Le spécialiste en cybersécurité estime par ailleurs que le procédé actuel proposé par le gouvernement “n’est pas le bon” : “On met de la répression pour limiter la consommation, et ce discours autoritaire masque la meilleure des solutions : l’éducation à la sexualité.”

Une approche que rejoint Bastien Le Querrec, pour qui “la prévention et l’éducation sont nécessaires”. Et le membre de La Quadrature du Net d’interroger : “Pourquoi ne privilégie-t-on pas plus cela au profit d’un blocage de site bête et méchant ? Les questions de société ne peuvent pas se régler par des censures.”

Outre la France, le Royaume-Uni et les États-Unis tentent eux aussi de renforcer les restrictions sur les contenus pornographiques en ligne.
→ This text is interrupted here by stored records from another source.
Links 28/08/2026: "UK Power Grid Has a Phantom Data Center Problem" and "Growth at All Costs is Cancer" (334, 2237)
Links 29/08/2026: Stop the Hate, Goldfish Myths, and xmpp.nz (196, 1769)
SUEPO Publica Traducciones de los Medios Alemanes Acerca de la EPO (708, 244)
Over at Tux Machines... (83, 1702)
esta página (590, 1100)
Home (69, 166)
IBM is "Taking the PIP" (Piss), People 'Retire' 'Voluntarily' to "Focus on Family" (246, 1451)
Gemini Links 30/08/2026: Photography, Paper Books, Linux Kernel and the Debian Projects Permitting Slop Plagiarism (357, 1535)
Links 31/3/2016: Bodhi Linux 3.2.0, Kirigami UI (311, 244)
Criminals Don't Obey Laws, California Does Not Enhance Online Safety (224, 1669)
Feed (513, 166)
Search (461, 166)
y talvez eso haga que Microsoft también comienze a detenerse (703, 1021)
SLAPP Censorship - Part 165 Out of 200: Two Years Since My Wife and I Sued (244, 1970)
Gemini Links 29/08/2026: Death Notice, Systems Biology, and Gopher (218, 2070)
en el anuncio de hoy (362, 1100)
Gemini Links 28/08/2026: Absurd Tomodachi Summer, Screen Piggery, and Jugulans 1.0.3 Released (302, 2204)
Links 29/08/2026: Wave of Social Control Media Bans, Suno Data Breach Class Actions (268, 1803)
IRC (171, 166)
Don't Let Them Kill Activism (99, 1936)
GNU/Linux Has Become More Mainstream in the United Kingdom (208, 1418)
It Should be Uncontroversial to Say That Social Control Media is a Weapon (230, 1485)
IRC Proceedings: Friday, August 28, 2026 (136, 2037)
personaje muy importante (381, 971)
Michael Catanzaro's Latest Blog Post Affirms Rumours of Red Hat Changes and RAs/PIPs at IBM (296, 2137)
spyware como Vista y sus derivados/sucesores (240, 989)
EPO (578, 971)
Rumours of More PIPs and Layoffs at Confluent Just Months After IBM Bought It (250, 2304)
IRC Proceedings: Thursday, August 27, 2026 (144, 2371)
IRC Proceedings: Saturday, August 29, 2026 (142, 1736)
Outre-Manche, un projet de loi sur la sécurité en ligne est en discussion au Parlement, le gouvernement voulant rendre obligatoire la mise en place d’une technologie fiable de vérification de l’âge. Outre-Atlantique, une loi oblige depuis le 1er janvier en Louisiane à présenter une copie d’une pièce d’identité avant de pouvoir entrer sur les sites Internet ayant au moins un tiers de leur contenu “préjudiciable aux mineurs”.